==== DATASET EXCERPTS ====
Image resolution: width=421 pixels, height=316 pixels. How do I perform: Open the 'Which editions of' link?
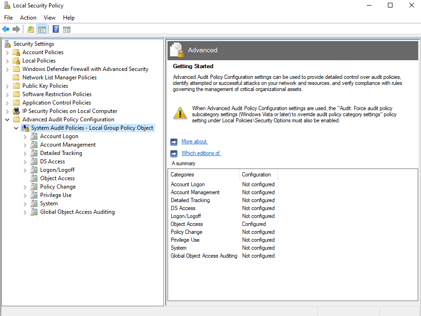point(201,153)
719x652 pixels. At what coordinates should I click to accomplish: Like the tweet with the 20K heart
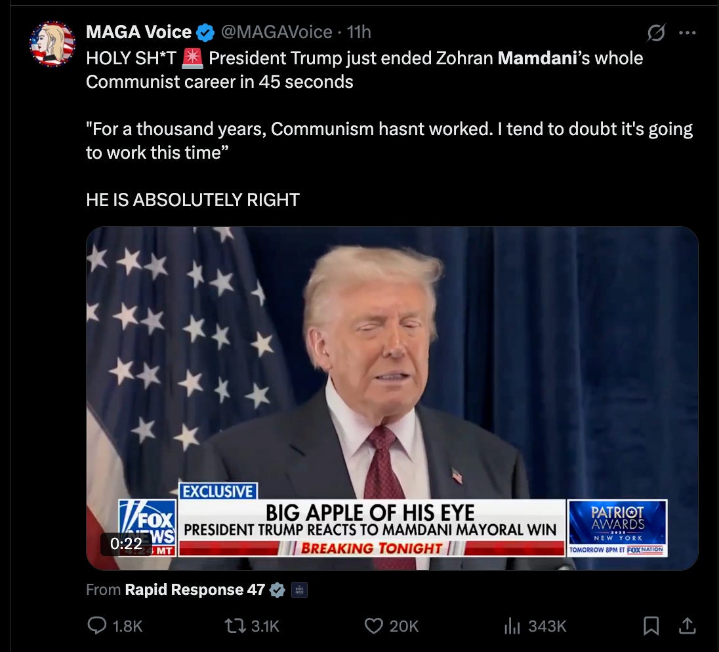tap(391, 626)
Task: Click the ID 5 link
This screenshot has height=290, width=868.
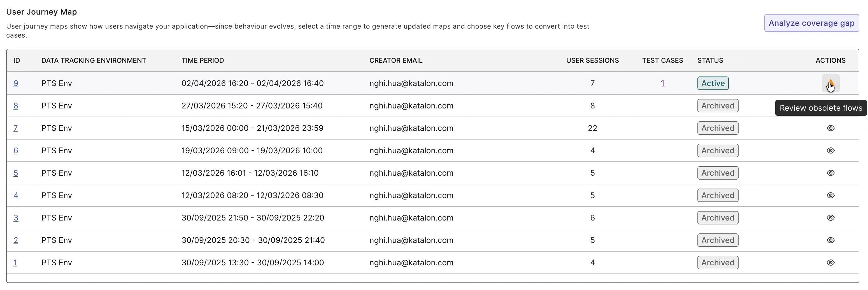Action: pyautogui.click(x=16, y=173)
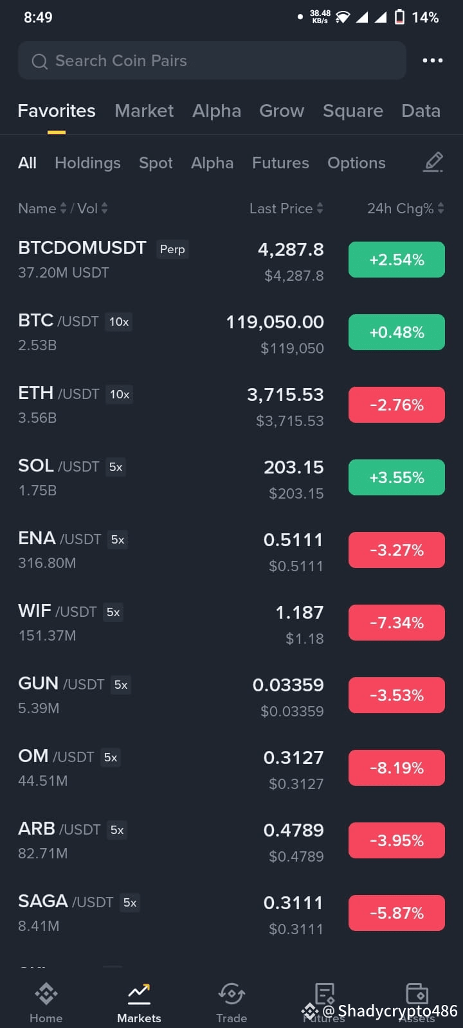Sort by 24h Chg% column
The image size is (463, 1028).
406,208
====
AIM OF THE TASK: Whatever lies between the first line of the data and the line holding "Task: Click the ID 5 link", inclusive, should be repeated exactly, apart from the pictures.

FINISHED TASK:
Image resolution: width=421 pixels, height=316 pixels. How do I perform: Open the 'Which editions of' link?
point(201,153)
719x652 pixels. At what coordinates should I click to accomplish: Like the tweet with the 20K heart
tap(391, 626)
Task: Click the ID 5 link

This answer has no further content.